*PETUNJUK TUGAS*.
1. Salin ulang bagian kutipan halaman tentang persoalan sampah tanpa mengubah satu kata pun, mulai dari "Sampah dan Pikiran" dan berakhir pada "ada jalan keluar.".
2. Ringkaslah kutipan halaman tentang persoalan sampah dalam dua kalimat.

*KUTIPAN HALAMAN*.
★ ★ ★ ★ ★ ★ ★

Sampah dan Pikiran Merdeka

FOTO ARTIKEL 62
Salah satu titik di sudut Blok D Komplek Manglayang Regenci, Cileunyi, Kabupaten Bandung, yang sebelumnya dijadikan lokasi pembuangan sampah, (Foto: Dede Suherlan/Zonaliterasi.id).

Oleh Dede Suherlan

PERSOALAN sampah bukan persoalan sembarangan. Itu menyangkut hajat hidup orang banyak. Jika persoalan ini dibiarkan berlarut-larut, tunggu saja, suatu hari nanti persoalan akan ‘meledak’ dan menjadi persoalan laten yang tak kunjung ada jalan keluar.

Ingat dengan tragedi longsornya TPA Leuwigajah pada 21 Februari 2005? Peristiwa yang terjadi tujuh belas tahun silam itu menjadi kisah memilukan. Gunungan sampah sepanjang 200 meter dengan tinggi 60 meter di TPA Leuwigajah, Cimahi, Jawa Barat, menghantam permukiman akibat longsoran.

Akibatnya, 157 orang tewas dan dua permukiman, yakni Kampung Cilimus dan Kampung Pojok, tertutup longsoran sampah. Longsoran ini akibat dari hujan deras yang mengguyur dan terpicu konsentrasi gas metan dari dalam tumpukan sampah.

Peristiwa tersebut ditetapkan sebagai bencana nasional oleh pemerintah dan mendasari peringatan Hari Peduli Sampah Nasional (HPSN). Pemerintah juga menerbitkan UU No. 8/2008 tentang Pengelolaan Sampah dan PP No. 18/2012 tentang Pengelolaan Sampah Rumah Tangga dan Sampah Sejenis Sampah Rumah Tangga.

Persoalan longsornya TPA Leuwigajah berlarut-larut. Selepas tragedi itu, TPA itu pun ditutup. Itu berimbas kepada salah satu wilayah di kawasan Bandung Raya, yaitu Kota Bandung yang kelimpungan untuk menentukan tujuan akhir pembungan sampah.

Pada 7 Mei 2006 Detikcom memberitakan, sampah menumpuk di seantero sudut Kota Bandung. Sampah bahkan ada yang mencapai tinggi 3 meter. Hampir di semua pasar, sampah menumpuk tak terurus, seperti Pasar Cihaurgeulis, Pasar Cicadas, Pasar Ciroyom, dan Pasar Gede Bage.

★ ★ ★ ★ ★ ★ ★

*BAHAN HASIL EKSTRAKSI*.
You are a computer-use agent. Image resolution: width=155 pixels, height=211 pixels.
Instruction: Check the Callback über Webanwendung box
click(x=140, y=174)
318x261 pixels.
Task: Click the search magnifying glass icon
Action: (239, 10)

★ ★ ★ ★ ★ ★ ★

*PENYELESAIAN SOAL*.
1.
Sampah dan Pikiran Merdeka

FOTO ARTIKEL 62
Salah satu titik di sudut Blok D Komplek Manglayang Regenci, Cileunyi, Kabupaten Bandung, yang sebelumnya dijadikan lokasi pembuangan sampah, (Foto: Dede Suherlan/Zonaliterasi.id).

Oleh Dede Suherlan

PERSOALAN sampah bukan persoalan sembarangan. Itu menyangkut hajat hidup orang banyak. Jika persoalan ini dibiarkan berlarut-larut, tunggu saja, suatu hari nanti persoalan akan ‘meledak’ dan menjadi persoalan laten yang tak kunjung ada jalan keluar.

2. Persoalan sampah menyangkut hajat hidup orang banyak, dan longsornya TPA Leuwigajah di Cimahi pada 21 Februari 2005 menewaskan 157 orang serta menutup Kampung Cilimus dan Kampung Pojok. Peristiwa itu ditetapkan sebagai bencana nasional yang mendasari Hari Peduli Sampah Nasional, sementara penutupan TPA tersebut membuat Kota Bandung kelimpungan hingga sampah menumpuk di berbagai sudut kota dan pasar pada Mei 2006.